The quote of Berlinski (all I have read of his writings) does not disprove the hypothesis that he thinks that modern evolutionary biology is completely summed up by the phrase “the survival of the fitest.” That is, indeed, a tautology. It is indeed part of the subtitle of “The Origin of Species.” But I mean, to be fair to Darwin, one should at least read the full subtitle. Oh and maybe glance at the book. And to be fair to evolutionary biology, one would have to note that much evidence has been collected since then (not to mention the theory has developed).

I have Popper in the title, because Popper did the same damn thing in “The Open Society and Its Enemies.” Popper at least asserted that something wasn’t there — predictions which have since been confirmed, explanations of puzzling facts, you know non tautological science — which absolutely wasn’t there. Popper, I think, assumed that he was brilliant enough to know what is written in a book after reading part (not all) of its subtitle.

* I think a biologist tried to explain this to Bailey and he didn’t get it. The non tautological point is that the descendents of species A might belonge to species B and C two different species present at the same time. Now the claim that two different organisms belong to different species is *not* mere terminology — it has an operational definition — orgnaisms from two different species can not produce fertile offspring descended from both of them.

If evolution were always new species A replacing now extinct species B, then all we would know is that we choose to use different words for organisms of type A and B. Without a time machine, we can’t test if they are two different species.

Now “survival of the fitest” does not logically imply that one species can, over time, split into two. This is a radical idea. It is also, in principle, experimentally testable, although the experiment will take a long time.

I personally think the experiment is under way and it is already clear that one species can split into 2 much more quickly than evolutionary biologists imagined. The experiment is raising fruit flies in laboratories. They are used to study genetics. Normal non mutant flies are called “wild type” but their ancestors haven’t been wild for about a century now. They have been bread in labs from each other.

Interestingly when an actual wild male captured in the wild is mated with a lab bread “wild type” female, something happens called “hybrid disgenisis” which means the offspring are messed up.
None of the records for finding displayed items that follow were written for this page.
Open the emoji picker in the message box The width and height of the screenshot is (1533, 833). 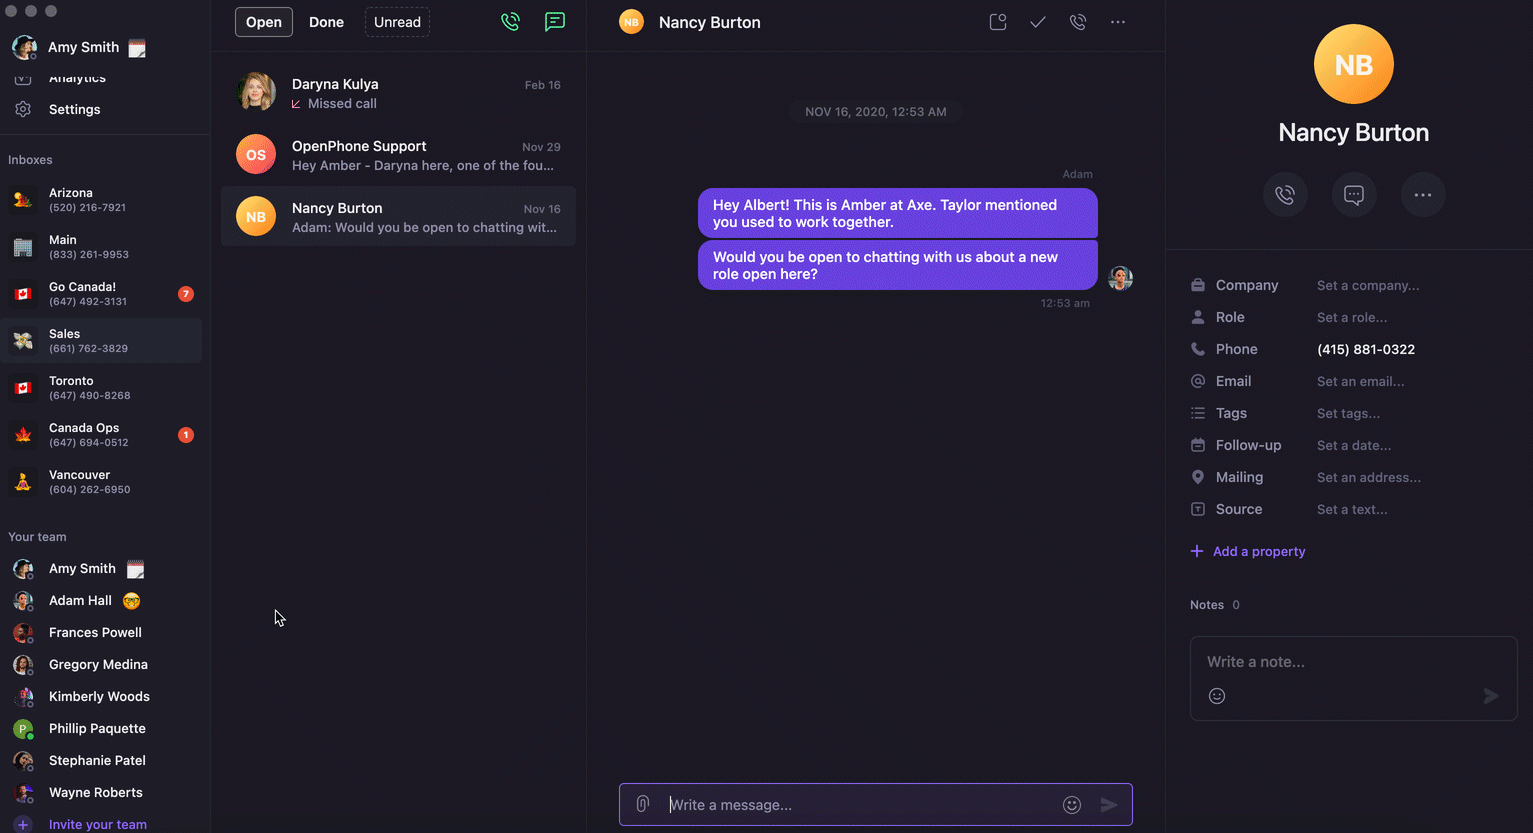point(1071,804)
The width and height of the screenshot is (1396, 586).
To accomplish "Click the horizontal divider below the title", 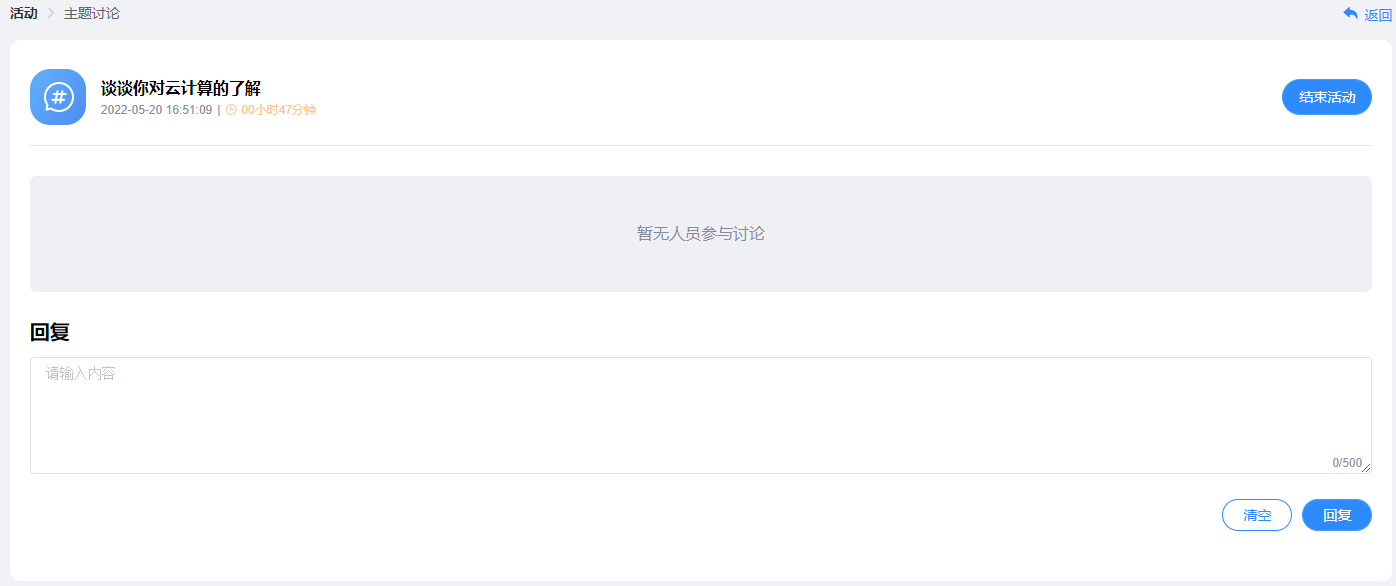I will (x=700, y=146).
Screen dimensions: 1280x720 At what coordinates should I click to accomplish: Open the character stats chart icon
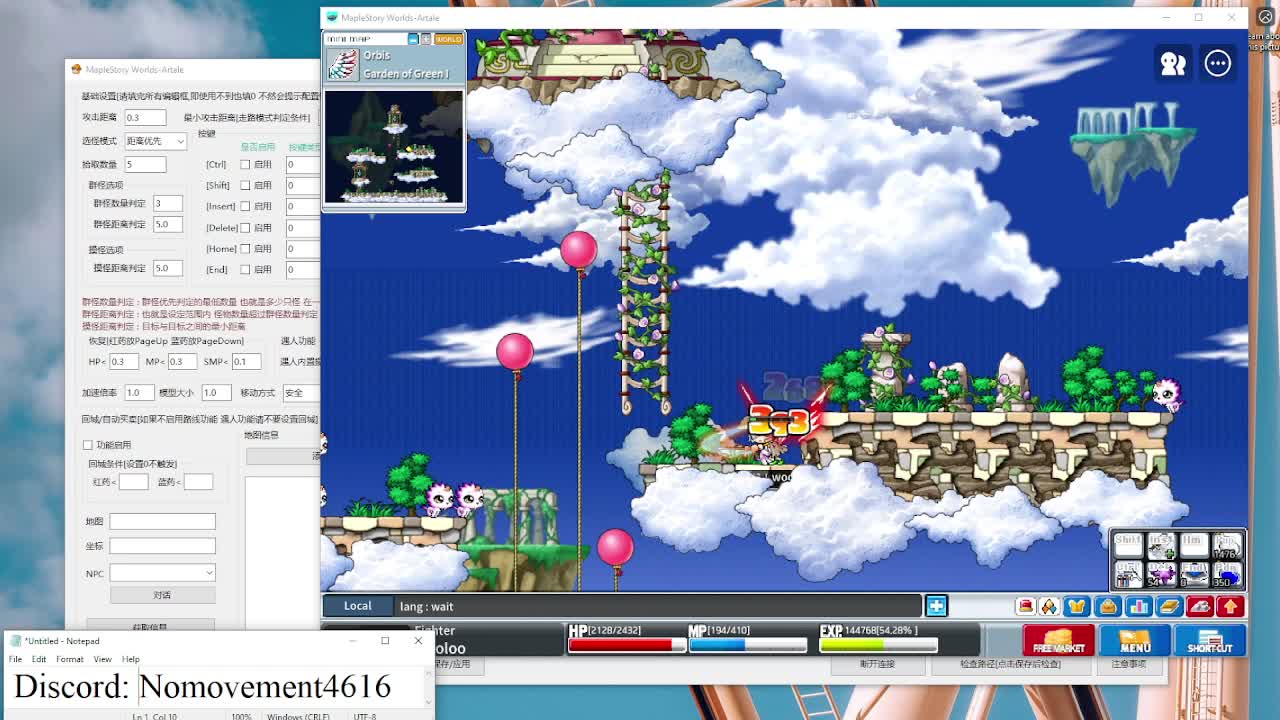[x=1139, y=606]

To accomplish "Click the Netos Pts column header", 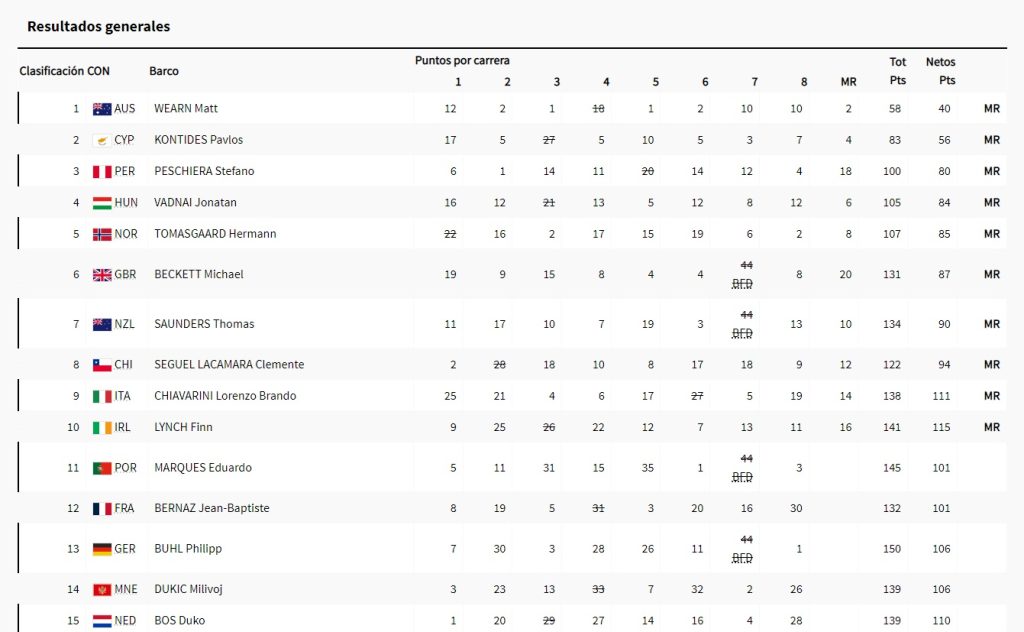I will coord(941,71).
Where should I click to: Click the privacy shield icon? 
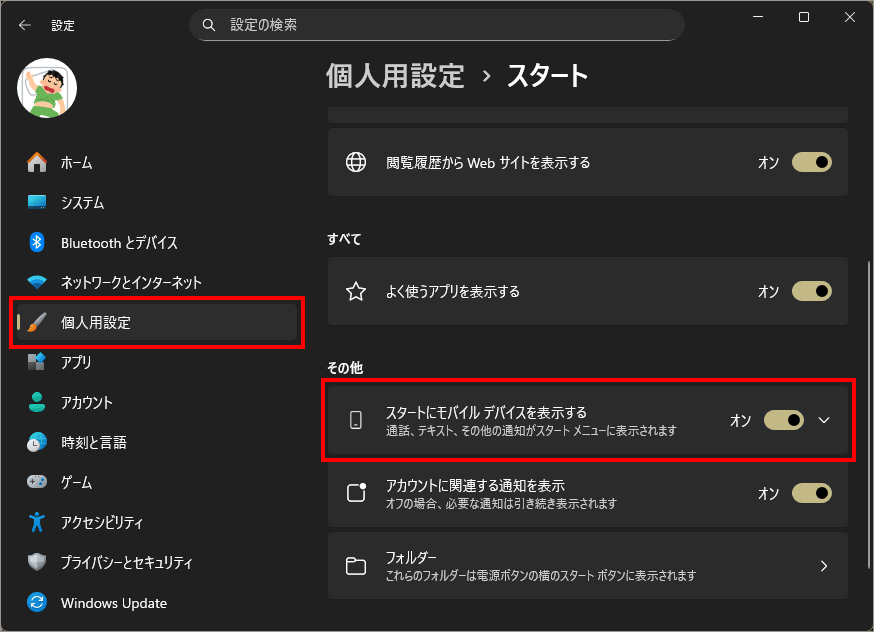tap(37, 562)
It is known that this is caused by a transposon (basically a very very benign virus) which keeps itself inactive in the genome of wild fruit flies by making a repressor protein. None of that protein gets into spermatazoa so if the transposon is in one of the male’s chromasomes it makes copies of itself and spreads them around inside the chromasomes of the fertilized egg.

Evidently the transposon spread through the wild population after the ancestors of the lab flies were captured.

Some of the offspring survive this process. But already there is a barrier between wild and lab fruit flies after about one century. One can imagine that another hundred years or so, wild males will not be able to produce fertile offspring with lab bread females (just a few more such latent virus like things would do it).

Now to get two whole species it has to be blocked the other way too and the lab population is very isolated (also from other insects) and divided among labs so I mean maybe experimental speciation won’t occur in my grandchildren’s lifetime. But it’s really close.